Fifth grade students were asked to write an answer to the question, “Ten years from now, what will you remember about Dublin Intermediate School?”

“I never want to forget how nice and thoughtful my friends, teachers and classmates were and how they always helped me when I needed it,” Dana Baugh wrote. “I will remember Dublin Intermediate and all of this because they are all locked in my heart.”

Two students, Landon Jones and Carter Moore, told the board what they loved and would remember.

Jones said she would remember Keystone and that the program taught her kindness, courage and self-control. Moore said he enjoyed going to Camp Grady Spruce and how he and his classmates grew close.

During a report of the High School, math teacher, Casey Stone, described a new Benchmark program. The program measures how the students are progressing in each core class, allowing teachers to make assessments and adjustments throughout the year.
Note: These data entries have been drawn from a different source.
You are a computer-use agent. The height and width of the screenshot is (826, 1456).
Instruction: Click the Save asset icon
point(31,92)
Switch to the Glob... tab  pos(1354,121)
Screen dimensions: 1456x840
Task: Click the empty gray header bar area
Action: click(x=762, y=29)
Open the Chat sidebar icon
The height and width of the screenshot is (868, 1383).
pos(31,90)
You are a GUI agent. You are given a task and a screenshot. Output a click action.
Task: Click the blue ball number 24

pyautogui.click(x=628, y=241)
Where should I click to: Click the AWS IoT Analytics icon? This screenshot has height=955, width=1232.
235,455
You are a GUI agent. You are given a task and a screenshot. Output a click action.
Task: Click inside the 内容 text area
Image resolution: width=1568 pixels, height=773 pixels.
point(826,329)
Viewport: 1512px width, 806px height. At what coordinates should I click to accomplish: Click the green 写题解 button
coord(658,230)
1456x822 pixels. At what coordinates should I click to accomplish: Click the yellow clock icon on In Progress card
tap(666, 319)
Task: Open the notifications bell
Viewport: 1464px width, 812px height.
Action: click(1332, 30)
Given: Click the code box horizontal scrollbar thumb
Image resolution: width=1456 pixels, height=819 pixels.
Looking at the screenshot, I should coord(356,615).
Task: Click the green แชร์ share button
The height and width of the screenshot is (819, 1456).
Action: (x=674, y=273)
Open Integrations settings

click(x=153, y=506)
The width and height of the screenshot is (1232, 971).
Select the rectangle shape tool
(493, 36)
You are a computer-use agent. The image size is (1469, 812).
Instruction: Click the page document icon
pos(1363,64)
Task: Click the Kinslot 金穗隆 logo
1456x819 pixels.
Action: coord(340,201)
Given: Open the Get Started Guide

The high school is also in the process of providing the students with online courses. While the program is in the beginning stages of development, teachers and faculty say they are pleased to offer this in years to come.

Another new program at DHS this year is Fish Camp, which took place the week before school started. Research done by the staff discovered incoming freshmen felt overwhelmed and school officials wanted to ease the pressure. Before the school year began, freshmen came to school to receive locker combinations and class schedules — and even went on scavenger hunts to find teachers and classrooms.

In other business, Superintendent Roy Neff told the board that he sent letters to parents letting them know students will no longer be allowed to ride the buses from campus to campus. He said this was causing a safety issue because the buses were overcrowded and the children were unattended on the other campuses.

“If anyone wants to file a complaint about me not letting students ride the buses campus to campus, they are more than welcome to come into the office and fill out a form,” Neff said. “If they can convince me to change my mind, I’m willing to listen, but if not, then they can bring it to you (the board) and we’ll go from there. But as of now, the only campus-to-campus riders we will allow are students who have parents working on other campuses.”

Julie Luke said she used the service because she felt it was a way to solve the traffic problem at the elementary school and save time picking up her children.

“If we are not letting these children ride the buses in the name of safety, as Mr. Neff has said in his letter, then in the name of safety we shouldn’t be turning them out into the streets either,” she told the board. “If there are nearly 200 students who are using this service, maybe it’s because we need it!”